Data entries
►

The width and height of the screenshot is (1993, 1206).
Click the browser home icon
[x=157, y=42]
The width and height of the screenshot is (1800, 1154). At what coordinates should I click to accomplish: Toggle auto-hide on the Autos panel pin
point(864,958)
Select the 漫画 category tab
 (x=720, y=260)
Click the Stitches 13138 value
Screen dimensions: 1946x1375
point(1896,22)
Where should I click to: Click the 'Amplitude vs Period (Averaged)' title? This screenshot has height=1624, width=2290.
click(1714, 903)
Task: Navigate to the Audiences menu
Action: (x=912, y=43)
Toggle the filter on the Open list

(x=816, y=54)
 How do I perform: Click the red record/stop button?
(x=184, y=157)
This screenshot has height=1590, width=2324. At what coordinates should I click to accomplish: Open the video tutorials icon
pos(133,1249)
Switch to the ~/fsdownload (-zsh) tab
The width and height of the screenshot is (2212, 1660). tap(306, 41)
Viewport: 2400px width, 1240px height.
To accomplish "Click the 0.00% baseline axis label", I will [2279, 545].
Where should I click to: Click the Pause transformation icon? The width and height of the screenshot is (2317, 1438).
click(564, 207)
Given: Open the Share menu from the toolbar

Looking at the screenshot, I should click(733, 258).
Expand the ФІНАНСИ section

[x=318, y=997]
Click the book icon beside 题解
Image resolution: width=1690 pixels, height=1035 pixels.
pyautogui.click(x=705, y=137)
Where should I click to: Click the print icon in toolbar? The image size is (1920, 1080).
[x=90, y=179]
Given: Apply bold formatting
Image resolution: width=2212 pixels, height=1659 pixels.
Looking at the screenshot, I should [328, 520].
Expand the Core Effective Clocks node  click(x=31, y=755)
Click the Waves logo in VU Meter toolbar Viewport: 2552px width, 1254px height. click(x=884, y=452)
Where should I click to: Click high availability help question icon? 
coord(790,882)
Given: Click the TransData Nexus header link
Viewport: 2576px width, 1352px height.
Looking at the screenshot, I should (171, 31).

◄

Give back the complete data exactly as supplied.

◆ Result of the task
The width and height of the screenshot is (1993, 1206).
Click the browser home icon
[x=157, y=42]
The width and height of the screenshot is (1800, 1154). At what coordinates should I click to accomplish: Toggle auto-hide on the Autos panel pin
point(864,958)
Select the 漫画 category tab
 (x=720, y=260)
Click the Stitches 13138 value
Screen dimensions: 1946x1375
point(1896,22)
Where should I click to: Click the 'Amplitude vs Period (Averaged)' title? This screenshot has height=1624, width=2290.
click(1714, 903)
Task: Navigate to the Audiences menu
Action: (x=912, y=43)
Toggle the filter on the Open list

(x=816, y=54)
 How do I perform: Click the red record/stop button?
(x=184, y=157)
This screenshot has height=1590, width=2324. At what coordinates should I click to accomplish: Open the video tutorials icon
pos(133,1249)
Switch to the ~/fsdownload (-zsh) tab
The width and height of the screenshot is (2212, 1660). tap(306, 41)
Viewport: 2400px width, 1240px height.
To accomplish "Click the 0.00% baseline axis label", I will [2279, 545].
Where should I click to: Click the Pause transformation icon? The width and height of the screenshot is (2317, 1438).
click(564, 207)
Given: Open the Share menu from the toolbar

Looking at the screenshot, I should click(733, 258).
Expand the ФІНАНСИ section

[x=318, y=997]
Click the book icon beside 题解
Image resolution: width=1690 pixels, height=1035 pixels.
pyautogui.click(x=705, y=137)
Where should I click to: Click the print icon in toolbar? The image size is (1920, 1080).
[x=90, y=179]
Given: Apply bold formatting
Image resolution: width=2212 pixels, height=1659 pixels.
Looking at the screenshot, I should [328, 520].
Expand the Core Effective Clocks node  click(x=31, y=755)
Click the Waves logo in VU Meter toolbar Viewport: 2552px width, 1254px height. click(x=884, y=452)
Where should I click to: Click high availability help question icon? 
coord(790,882)
Given: Click the TransData Nexus header link
Viewport: 2576px width, 1352px height.
Looking at the screenshot, I should (171, 31).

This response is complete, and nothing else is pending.